Everyone expects "sin taxes" to go up. Tax increases on capital gains and transfer duties for expensive properties are not about to spark a revolution. And nothing says New Testament like a tax amnesty. The voluminous recommendations of the Financial and Fiscal Commission to improve intergovernmental fiscal relations could not have found better timing than this moment. A tax on sugar-sweetened beverages in 2017 might have taken some people by surprise, but nudging people towards healthy choices while raising revenue is sensible.

In all, it looks as if the government looked under every stone to find a way to make fiscal consolidation work.

But it’s going to take more than a stable budget for SA to reach its true potential. And the most important metric will be, as always, the difference that the country’s spending and taxation decisions make to the lives of ordinary people, those struggling with unemployment and poverty.

It’s not as if ratings agencies care about debt, sustainability and growth only in a narrow sense. They have access to the same media footage as everyone else. They see the protests, the heated political debates, the fraying social fabric, and they know resources have to be spent to address the country’s socioeconomic challenges. They know, as Standard & Poor’s wrote in a 2014 note, that too many people do not have access to jobs or quality education. Extensive austerity measures that achieve short-term fiscal stability while these challenges remain, without a nod to inclusivity, were never going to be the game-changer.

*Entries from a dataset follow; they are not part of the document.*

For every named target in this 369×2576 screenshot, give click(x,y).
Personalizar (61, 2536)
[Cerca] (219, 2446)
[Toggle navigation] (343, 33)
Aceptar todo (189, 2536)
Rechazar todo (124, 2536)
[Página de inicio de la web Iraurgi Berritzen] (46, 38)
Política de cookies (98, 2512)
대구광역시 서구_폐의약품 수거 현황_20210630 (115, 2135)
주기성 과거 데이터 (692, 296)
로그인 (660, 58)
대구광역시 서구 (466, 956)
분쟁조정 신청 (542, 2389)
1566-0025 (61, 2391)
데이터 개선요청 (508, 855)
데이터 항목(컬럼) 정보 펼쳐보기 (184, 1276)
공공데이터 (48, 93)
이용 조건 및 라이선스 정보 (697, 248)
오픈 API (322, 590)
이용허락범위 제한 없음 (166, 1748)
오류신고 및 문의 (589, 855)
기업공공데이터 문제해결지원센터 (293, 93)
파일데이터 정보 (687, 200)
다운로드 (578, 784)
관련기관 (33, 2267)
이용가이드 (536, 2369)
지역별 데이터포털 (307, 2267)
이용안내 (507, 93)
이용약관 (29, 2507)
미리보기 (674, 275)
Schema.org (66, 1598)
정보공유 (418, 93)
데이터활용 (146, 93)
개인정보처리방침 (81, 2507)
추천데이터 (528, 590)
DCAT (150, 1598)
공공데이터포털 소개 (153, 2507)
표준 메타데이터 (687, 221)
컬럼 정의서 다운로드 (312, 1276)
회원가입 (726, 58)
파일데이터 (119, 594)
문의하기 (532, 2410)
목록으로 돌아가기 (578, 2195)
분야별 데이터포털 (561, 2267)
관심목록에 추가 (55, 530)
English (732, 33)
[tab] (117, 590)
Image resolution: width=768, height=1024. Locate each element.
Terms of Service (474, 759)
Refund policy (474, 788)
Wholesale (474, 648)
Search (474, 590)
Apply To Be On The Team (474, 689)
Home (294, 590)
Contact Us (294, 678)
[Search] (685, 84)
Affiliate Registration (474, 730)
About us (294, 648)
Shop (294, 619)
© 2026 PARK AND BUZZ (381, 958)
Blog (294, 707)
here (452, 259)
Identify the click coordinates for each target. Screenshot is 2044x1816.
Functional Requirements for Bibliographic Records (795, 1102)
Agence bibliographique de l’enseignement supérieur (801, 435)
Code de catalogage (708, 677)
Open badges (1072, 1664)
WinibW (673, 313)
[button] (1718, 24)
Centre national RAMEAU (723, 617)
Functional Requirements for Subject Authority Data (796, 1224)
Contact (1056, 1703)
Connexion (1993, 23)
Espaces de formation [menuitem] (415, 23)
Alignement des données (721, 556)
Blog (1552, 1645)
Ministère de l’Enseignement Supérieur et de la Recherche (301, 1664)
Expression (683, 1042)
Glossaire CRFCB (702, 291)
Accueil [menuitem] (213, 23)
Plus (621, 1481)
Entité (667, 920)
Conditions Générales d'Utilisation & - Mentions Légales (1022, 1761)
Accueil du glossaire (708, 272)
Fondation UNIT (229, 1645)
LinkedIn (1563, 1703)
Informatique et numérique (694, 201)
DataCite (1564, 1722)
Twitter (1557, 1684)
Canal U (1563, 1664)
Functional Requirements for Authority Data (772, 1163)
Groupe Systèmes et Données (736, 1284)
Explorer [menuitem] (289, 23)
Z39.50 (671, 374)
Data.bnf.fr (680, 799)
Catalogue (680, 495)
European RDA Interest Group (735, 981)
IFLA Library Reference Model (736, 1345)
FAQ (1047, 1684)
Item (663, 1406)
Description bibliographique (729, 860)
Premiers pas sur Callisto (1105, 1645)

Whether the budget alone, at this stage, can rescue the country’s credit ratings is an open question. Fiscal stability was always just one of many considerations. In announcing budget deficit targets that are lower than those announced in the medium-term budget policy statement, Gordhan met some of the expectations. The government’s credibility is on the line. There was no big-bang announcement. The outcome depends on so many moving parts that it demands a cautiously watchful attitude from the analyst.